La colonia astrale respirava la serata. Come ogni sabato sera. Viveva delle fiumane che arrivavano da ogni parte della galassia. Dicevano che il dottor Mabiis fosse di queste parti. Nei bar sbocconcellava la voce che “le nostre memorie connesse il nostro dottor Mabiis ce le ha lasciate intatte…”
Il palco vibrava con Domenico. La platea stordiva con Lucio. La galleria ondulava con Anna Maria. La rappresentazione abbuffava. Sedicenti miliardari in platea.
Gli agenti facevano incetta. Di camerino in camerino. “Sono migliaia di memorie, comandante! Migliaia… finalmente! Da troppo tempo eravamo all’asciutto!…” Le memorie scollegate. Rapite. Sottratte. “Gli artisti senza più la potenza simul-reale delle memorie si spengono.

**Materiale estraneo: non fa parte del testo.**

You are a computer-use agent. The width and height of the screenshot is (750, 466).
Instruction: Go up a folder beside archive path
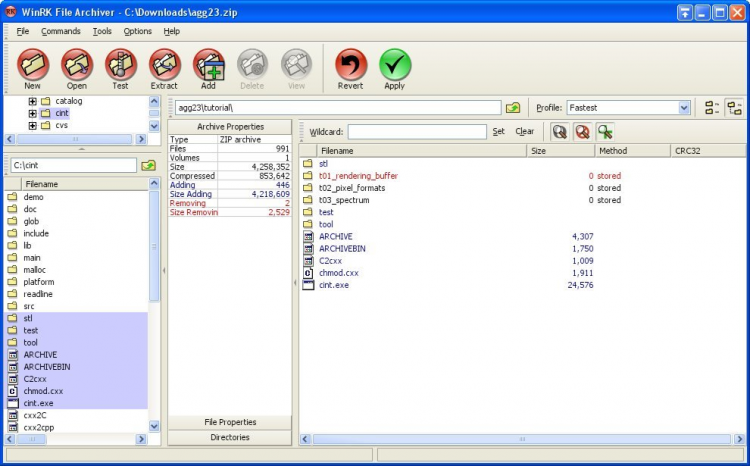click(513, 108)
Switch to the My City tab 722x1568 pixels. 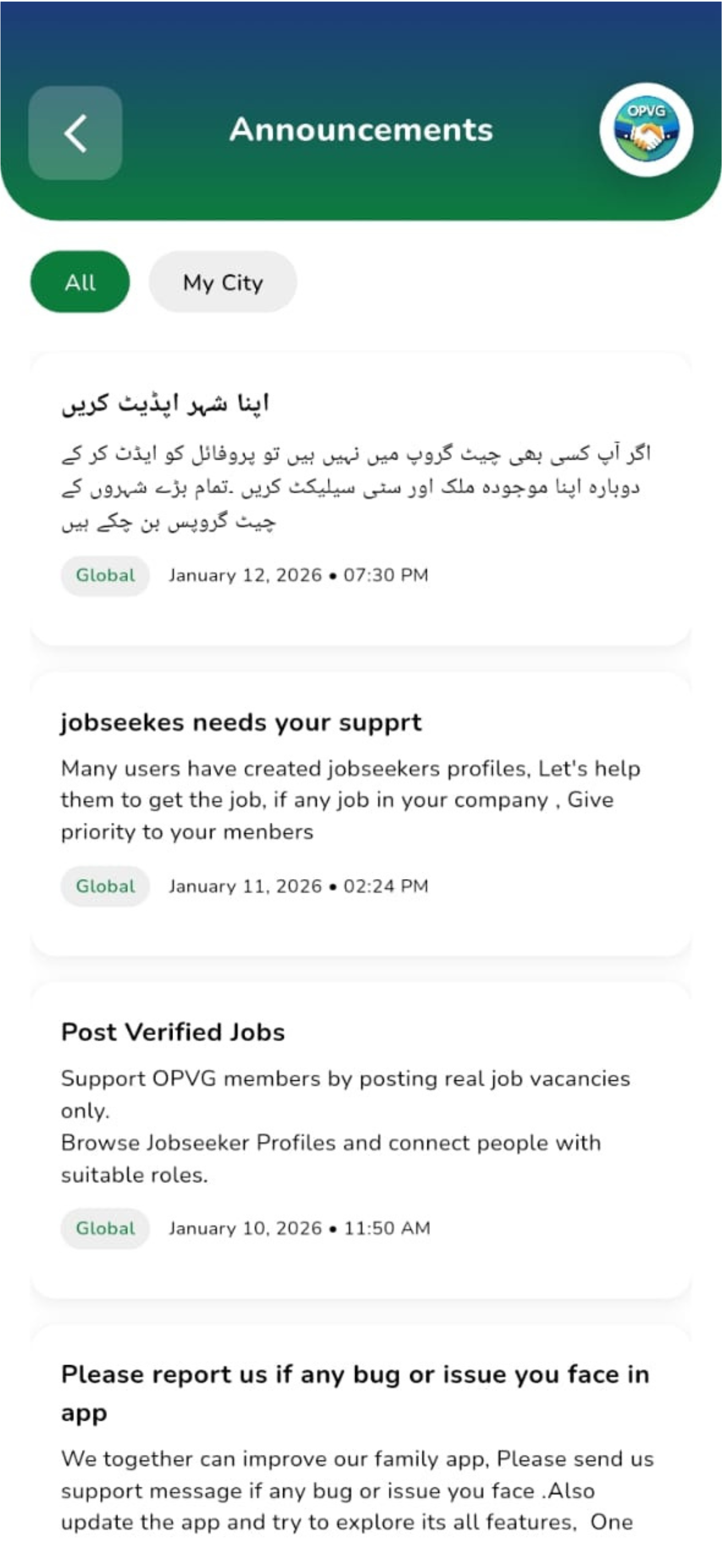[x=223, y=282]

Si dissolvono…” rammaricava l’agente Sama Hargo. “Hanno speso i risparmi di una vita per essere qui oggi… Mi sento crudele… comandante…”
La comandante Akila Khaspros era dietro all’ultima fila della platea. In piedi. Appoggiata al muro. Aspettava il momento da vertigine. I pupazzi sarebbero scomparsi dal palcoscenico. Le luci avrebbero illuminato il vuoto. L’orchestra evaporata. La musica in silenzio sopra le teste acconciate. Il pubblico tramortito dalla scomparsa del nulla.
“Agenti che succede? Lo spettacolo continua come se niente fosse!… Abbiamo tolto tutte le memorie, vero?!… Tutte! Confermare!” Un rantolo esplode. Fa alzare le teste del teatro.
“… ha vinto la sessantaseiesima edizione del Festival di Sanremo!”